▶ [Task set]:
(A) Duplicate the passage from the article on AI-generated expense receipts, starting at "AI-generated receipts are making" and ending at "about fake receipts.".
(B) In the rows, swap "screenshot" for "image" in the lines starting at the one containing "At what (x,y)" and ending at the one containing "The width and height of the screenshot is (1073, 816).". Keep everything else unchanged, and return only those lines.

For years, expense fraud followed a familiar pattern.
An employee rounded up a meal cost. A duplicate receipt slipped through. A personal purchase found its way into an expense report.
While frustrating, these issues were generally limited by human effort. Creating convincing documentation required time, skill, and the willingness to take a risk.
AI has changed the equation.
AI-generated receipts are making expense fraud faster, easier, and harder to detect with traditional controls. New Emburse research surveying 2,000 business professionals across the U.S. and UK found that 34% of respondents admit they have used AI to generate a fake receipt for a business expense. U.S. respondents reported the behavior at a higher rate, with 40% saying they have done so, compared with 29% of UK respondents.
Even more concerning, 36% say they used AI tools funded by their employer to generate those receipts.
The headline is striking. But the real story isn’t simply about fake receipts.
It’s about how financial pressure, changing employee expectations, and rapidly evolving technology are reshaping the relationship between employees, employers, and expense compliance.
This is why finance leaders need to rethink trust in the age of AI.

How AI-generated receipts are changing expense fraud
Historically, expense fraud was constrained by opportunity.
An employee might submit a questionable claim here or there, but creating entirely fabricated documentation that could withstand scrutiny required a level of sophistication most people didn't possess.
Today, generative AI can produce realistic-looking receipts, invoices, and supporting documents in seconds.

[Items listed in a dataset]

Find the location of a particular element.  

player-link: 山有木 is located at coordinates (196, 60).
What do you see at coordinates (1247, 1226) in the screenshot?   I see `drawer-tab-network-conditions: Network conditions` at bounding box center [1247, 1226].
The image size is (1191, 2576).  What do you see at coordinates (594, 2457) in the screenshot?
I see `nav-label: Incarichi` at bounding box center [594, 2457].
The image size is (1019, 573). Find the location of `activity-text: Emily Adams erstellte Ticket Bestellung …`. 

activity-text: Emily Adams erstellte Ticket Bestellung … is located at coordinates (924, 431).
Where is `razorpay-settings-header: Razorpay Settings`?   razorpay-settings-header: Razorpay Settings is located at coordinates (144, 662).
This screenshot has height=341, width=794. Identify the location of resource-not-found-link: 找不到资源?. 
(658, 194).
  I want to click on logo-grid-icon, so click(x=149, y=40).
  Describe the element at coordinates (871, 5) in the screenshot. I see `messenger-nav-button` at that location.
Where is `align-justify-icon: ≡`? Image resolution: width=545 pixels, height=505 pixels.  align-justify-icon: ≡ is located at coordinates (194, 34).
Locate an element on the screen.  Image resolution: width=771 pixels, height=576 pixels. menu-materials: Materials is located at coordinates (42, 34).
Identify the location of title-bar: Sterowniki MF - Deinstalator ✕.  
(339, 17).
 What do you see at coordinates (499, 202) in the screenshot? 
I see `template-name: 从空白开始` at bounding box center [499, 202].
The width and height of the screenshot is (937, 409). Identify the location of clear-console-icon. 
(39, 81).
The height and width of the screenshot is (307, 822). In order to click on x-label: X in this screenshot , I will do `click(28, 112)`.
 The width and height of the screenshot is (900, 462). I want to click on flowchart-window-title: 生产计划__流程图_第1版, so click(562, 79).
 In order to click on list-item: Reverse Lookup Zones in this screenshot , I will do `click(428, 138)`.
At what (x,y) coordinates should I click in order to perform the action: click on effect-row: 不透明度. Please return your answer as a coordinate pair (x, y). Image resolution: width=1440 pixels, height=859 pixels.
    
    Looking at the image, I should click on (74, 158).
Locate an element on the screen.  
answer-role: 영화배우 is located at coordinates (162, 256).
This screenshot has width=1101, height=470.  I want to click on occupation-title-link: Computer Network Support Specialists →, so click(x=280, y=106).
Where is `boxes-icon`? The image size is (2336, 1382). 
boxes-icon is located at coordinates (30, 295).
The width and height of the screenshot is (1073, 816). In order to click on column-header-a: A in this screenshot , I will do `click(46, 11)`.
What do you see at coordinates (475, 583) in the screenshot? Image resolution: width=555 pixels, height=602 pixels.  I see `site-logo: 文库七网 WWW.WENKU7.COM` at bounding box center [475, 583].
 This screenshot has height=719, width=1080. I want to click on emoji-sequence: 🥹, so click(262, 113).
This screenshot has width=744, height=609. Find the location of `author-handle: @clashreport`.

▶ [List of solutions]:
(A)
AI-generated receipts are making expense fraud faster, easier, and harder to detect with traditional controls. New Emburse research surveying 2,000 business professionals across the U.S. and UK found that 34% of respondents admit they have used AI to generate a fake receipt for a business expense. U.S. respondents reported the behavior at a higher rate, with 40% saying they have done so, compared with 29% of UK respondents.
Even more concerning, 36% say they used AI tools funded by their employer to generate those receipts.
The headline is striking. But the real story isn’t simply about fake receipts.

(B)
At what (x,y) coordinates should I click in order to perform the action: click on effect-row: 不透明度. Please return your answer as a coordinate pair (x, y). Image resolution: width=1440 pixels, height=859 pixels.
    
    Looking at the image, I should click on (74, 158).
Locate an element on the screen.  
answer-role: 영화배우 is located at coordinates (162, 256).
This image has width=1101, height=470.  I want to click on occupation-title-link: Computer Network Support Specialists →, so click(x=280, y=106).
Where is `boxes-icon`? The image size is (2336, 1382). 
boxes-icon is located at coordinates (30, 295).
The width and height of the image is (1073, 816). In order to click on column-header-a: A in this image , I will do `click(46, 11)`.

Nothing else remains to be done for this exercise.